[[ SUPPLIED DATA, beginning ]]

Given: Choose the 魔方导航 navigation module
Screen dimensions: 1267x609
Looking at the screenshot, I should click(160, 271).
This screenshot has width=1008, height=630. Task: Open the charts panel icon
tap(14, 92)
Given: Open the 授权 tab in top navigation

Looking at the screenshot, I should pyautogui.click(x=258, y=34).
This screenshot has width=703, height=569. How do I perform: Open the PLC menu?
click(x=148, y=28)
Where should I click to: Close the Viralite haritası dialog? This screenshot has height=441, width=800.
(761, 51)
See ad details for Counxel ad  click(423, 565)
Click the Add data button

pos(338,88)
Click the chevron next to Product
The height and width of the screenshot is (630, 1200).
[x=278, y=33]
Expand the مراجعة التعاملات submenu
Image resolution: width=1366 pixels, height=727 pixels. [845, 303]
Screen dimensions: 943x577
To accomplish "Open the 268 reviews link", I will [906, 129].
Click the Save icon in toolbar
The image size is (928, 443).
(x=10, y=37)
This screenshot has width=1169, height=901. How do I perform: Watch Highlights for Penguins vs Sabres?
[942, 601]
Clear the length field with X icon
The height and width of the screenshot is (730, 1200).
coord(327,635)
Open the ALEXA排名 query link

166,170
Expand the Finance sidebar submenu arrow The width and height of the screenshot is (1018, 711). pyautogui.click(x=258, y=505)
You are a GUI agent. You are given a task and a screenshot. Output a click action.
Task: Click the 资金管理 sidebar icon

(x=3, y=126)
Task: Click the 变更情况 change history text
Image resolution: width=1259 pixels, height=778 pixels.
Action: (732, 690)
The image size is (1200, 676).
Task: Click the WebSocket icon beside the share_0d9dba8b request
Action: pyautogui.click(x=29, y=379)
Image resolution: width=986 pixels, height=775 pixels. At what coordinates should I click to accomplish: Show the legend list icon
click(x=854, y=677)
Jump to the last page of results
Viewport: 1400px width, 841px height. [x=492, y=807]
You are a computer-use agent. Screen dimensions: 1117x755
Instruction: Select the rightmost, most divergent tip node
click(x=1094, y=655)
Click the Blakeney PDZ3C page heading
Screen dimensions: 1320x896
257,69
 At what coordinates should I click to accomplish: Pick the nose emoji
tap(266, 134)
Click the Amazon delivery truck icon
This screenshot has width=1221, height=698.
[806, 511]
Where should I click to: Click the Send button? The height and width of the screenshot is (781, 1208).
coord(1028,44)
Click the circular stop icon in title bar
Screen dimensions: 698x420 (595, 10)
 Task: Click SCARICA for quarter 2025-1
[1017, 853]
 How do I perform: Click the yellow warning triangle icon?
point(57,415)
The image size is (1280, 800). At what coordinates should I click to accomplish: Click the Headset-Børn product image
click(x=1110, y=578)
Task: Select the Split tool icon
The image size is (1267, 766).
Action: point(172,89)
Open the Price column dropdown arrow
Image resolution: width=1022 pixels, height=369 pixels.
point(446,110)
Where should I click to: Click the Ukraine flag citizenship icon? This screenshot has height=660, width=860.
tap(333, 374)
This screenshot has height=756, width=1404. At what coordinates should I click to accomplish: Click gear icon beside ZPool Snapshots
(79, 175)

[[ SUPPLIED DATA, end ]]

Each line in the listing is to be returned exactly.

Given: Choose the 魔方导航 navigation module
Screen dimensions: 1267x609
Looking at the screenshot, I should click(160, 271).
This screenshot has width=1008, height=630. Task: Open the charts panel icon
tap(14, 92)
Given: Open the 授权 tab in top navigation

Looking at the screenshot, I should pyautogui.click(x=258, y=34).
This screenshot has width=703, height=569. How do I perform: Open the PLC menu?
click(x=148, y=28)
Where should I click to: Close the Viralite haritası dialog? This screenshot has height=441, width=800.
(761, 51)
See ad details for Counxel ad  click(423, 565)
Click the Add data button

pos(338,88)
Click the chevron next to Product
The height and width of the screenshot is (630, 1200).
[x=278, y=33]
Expand the مراجعة التعاملات submenu
Image resolution: width=1366 pixels, height=727 pixels. [845, 303]
Screen dimensions: 943x577
To accomplish "Open the 268 reviews link", I will [906, 129].
Click the Save icon in toolbar
The image size is (928, 443).
(x=10, y=37)
This screenshot has width=1169, height=901. How do I perform: Watch Highlights for Penguins vs Sabres?
[942, 601]
Clear the length field with X icon
The height and width of the screenshot is (730, 1200).
coord(327,635)
Open the ALEXA排名 query link

166,170
Expand the Finance sidebar submenu arrow The width and height of the screenshot is (1018, 711). pyautogui.click(x=258, y=505)
You are a GUI agent. You are given a task and a screenshot. Output a click action.
Task: Click the 资金管理 sidebar icon

(x=3, y=126)
Task: Click the 变更情况 change history text
Image resolution: width=1259 pixels, height=778 pixels.
Action: (732, 690)
The image size is (1200, 676).
Task: Click the WebSocket icon beside the share_0d9dba8b request
Action: pyautogui.click(x=29, y=379)
Image resolution: width=986 pixels, height=775 pixels. At what coordinates should I click to accomplish: Show the legend list icon
click(x=854, y=677)
Jump to the last page of results
Viewport: 1400px width, 841px height. [x=492, y=807]
You are a computer-use agent. Screen dimensions: 1117x755
Instruction: Select the rightmost, most divergent tip node
click(x=1094, y=655)
Click the Blakeney PDZ3C page heading
Screen dimensions: 1320x896
257,69
 At what coordinates should I click to accomplish: Pick the nose emoji
tap(266, 134)
Click the Amazon delivery truck icon
This screenshot has width=1221, height=698.
[806, 511]
Where should I click to: Click the Send button? The height and width of the screenshot is (781, 1208).
coord(1028,44)
Click the circular stop icon in title bar
Screen dimensions: 698x420 (595, 10)
 Task: Click SCARICA for quarter 2025-1
[1017, 853]
 How do I perform: Click the yellow warning triangle icon?
point(57,415)
The image size is (1280, 800). At what coordinates should I click to accomplish: Click the Headset-Børn product image
click(x=1110, y=578)
Task: Select the Split tool icon
The image size is (1267, 766).
Action: point(172,89)
Open the Price column dropdown arrow
Image resolution: width=1022 pixels, height=369 pixels.
point(446,110)
Where should I click to: Click the Ukraine flag citizenship icon? This screenshot has height=660, width=860.
tap(333, 374)
This screenshot has height=756, width=1404. At what coordinates should I click to accomplish: Click gear icon beside ZPool Snapshots
(79, 175)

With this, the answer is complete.